What I do know is that it's a beautiful, light-filled house packed with windows, and the cats can have their own room, and there's a garage, and it's in damn near the cutest part of NoVA I've encountered. I'm a half-mile walk from the frozen custard store, and that, my friends, is exciting. What's especially thrilling to me is that now, forever, nobody else can come into my home without my invitation. I can be secure in the knowledge that I own something, some little piece of the world belongs to me, if nothing else goes right I have a place to come home to and it's mine, just what I want, just perfect for me and Joe and this crazy little furball family we have. In my head I'm already sitting at the breakfast bar checking email before work, curled up next to the big bay window reading a book, sunning on the patio on a rare day off.

In the meantime, I have to figure out how to pack up and move my life from one place to another in one month when I DON'T HAVE ANY DAYS OFF.

Hm. Anyone looking to make a quick buck?

Thursday, February 22, 2007

yeah, i didn't quite expect this

So I'm not adjusting as quickly as I thought to my sort-of-altered work schedule. By sort-of-altered I mean "I'm never home anymore."

There's traffic. And I never leave work when I think I'm going to. There are things to do. I leave home at 9. I get home at 8. I'll adjust.

The blogging will suffer.

I'm sneaking in a blog entry now, I probably shouldn't be, I have lots of things to be doing, but I'm working very diligently and I'm processing applications and I'm talking on the phone and I'm doing just what your average person does on a day at work.

And there's a Basset Hound sitting on my foot.

Awesome.

Wednesday, February 14, 2007

cold feet

Monday I went to Newjob for a bit, to try to get my feet wet and learn where the copier and the bathroom and the water fountain are. I started off my glamorous new career by stuffing envelopes, doing background checks on complete strangers, and helping evaluate the behavior of an effusive rottweiler who managed to try to eat the fake baby used as part of the evaluation. I was not particularly good at any of these things.

Yesterday, at Oldjob, I had a meeting with a particularly delusional, difficult student who has been the bane of my existance for a year and a half and, prior to that, the bane of my predecessor's. It seemed that nothing we could say could get this kid to understand the reality of his situation--we screamed, we pleaded, we begged, we tried everything. While meeting with him for the 20th and final time yesterday, I had an epiphany, a breakthrough. Suddenly and clearly I saw exactly what his problem was, what he was doing and why and what the best way to get through to him would be. And not for the first time, but certainly for the last, I thought, "DAMN, I'm good at this job."

It is scary, terrifying even, to be leaving my comfort zone. I am competent at my job. I excel, actually, at my job. I have been here for a while and I am used to knowing the game, I am used to being the go-to girl. It's not hard to become accustomed to confidence, to get complacent with your own skill.

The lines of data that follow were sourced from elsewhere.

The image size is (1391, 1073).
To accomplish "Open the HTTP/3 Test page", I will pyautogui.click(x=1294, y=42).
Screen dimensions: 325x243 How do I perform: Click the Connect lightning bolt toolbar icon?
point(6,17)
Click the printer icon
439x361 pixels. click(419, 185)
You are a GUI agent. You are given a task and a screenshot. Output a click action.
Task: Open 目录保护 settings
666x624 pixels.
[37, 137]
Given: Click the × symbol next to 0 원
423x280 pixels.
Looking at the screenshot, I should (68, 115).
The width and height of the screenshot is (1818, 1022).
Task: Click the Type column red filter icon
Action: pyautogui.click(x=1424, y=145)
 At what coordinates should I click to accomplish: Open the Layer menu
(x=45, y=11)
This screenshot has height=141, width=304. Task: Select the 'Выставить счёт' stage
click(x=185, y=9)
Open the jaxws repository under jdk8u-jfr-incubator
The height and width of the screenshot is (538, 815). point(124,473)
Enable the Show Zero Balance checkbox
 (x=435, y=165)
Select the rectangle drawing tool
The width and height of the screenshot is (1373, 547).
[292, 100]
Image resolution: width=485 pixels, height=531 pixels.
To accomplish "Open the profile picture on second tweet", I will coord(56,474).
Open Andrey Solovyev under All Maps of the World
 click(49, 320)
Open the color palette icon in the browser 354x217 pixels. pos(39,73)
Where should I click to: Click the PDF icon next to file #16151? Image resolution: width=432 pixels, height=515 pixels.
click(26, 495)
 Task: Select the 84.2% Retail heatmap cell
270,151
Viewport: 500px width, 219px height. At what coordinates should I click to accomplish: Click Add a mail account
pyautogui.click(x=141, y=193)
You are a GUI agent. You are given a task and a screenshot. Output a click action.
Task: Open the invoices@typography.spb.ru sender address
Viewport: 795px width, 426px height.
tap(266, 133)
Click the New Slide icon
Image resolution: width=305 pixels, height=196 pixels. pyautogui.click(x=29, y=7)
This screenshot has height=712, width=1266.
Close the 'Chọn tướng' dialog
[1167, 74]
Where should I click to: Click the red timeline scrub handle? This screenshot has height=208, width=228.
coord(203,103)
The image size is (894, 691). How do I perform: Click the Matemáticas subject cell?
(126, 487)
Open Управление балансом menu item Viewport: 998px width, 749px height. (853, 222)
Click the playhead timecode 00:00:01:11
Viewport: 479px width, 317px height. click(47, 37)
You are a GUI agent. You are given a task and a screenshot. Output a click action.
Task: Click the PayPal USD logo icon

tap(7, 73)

When the novelty of being senior, of training new hires, of being a leader wears off, you just get the benefit: the daily ego boost of knowing you know your shit.

Standing in the shelter on Monday, bracing my forearm against the enthusiastic leap of the rottweiler, I wondered if I was doing it right, if the trainer thought I was stupid, if I was supposed to try to correct the behavior or just let the trainer evaluate it. I drank 32 ounces of water but didn't go to the bathroom because what if the walls are too thin and they could hear me at the front desk? I didn't say much to anyone, my vocal cords paralyzed by insecurities, incompetence, ignorance. It's been a long time since I've been the Dumb New Girl.

I know in a few months I'll think this is funny, but right now I still have a lot of anxiety to work through. The details and logistics and oh-crap-I-have-to-drive-to-work-now realizations of starting a new job have so far prevented me from worrying and terrifying over the implications of this particular job change for my career, my future, my sense of self, my relationships; I still have all of that to doubt and fear and obsess over. So y'all have that to look forward to.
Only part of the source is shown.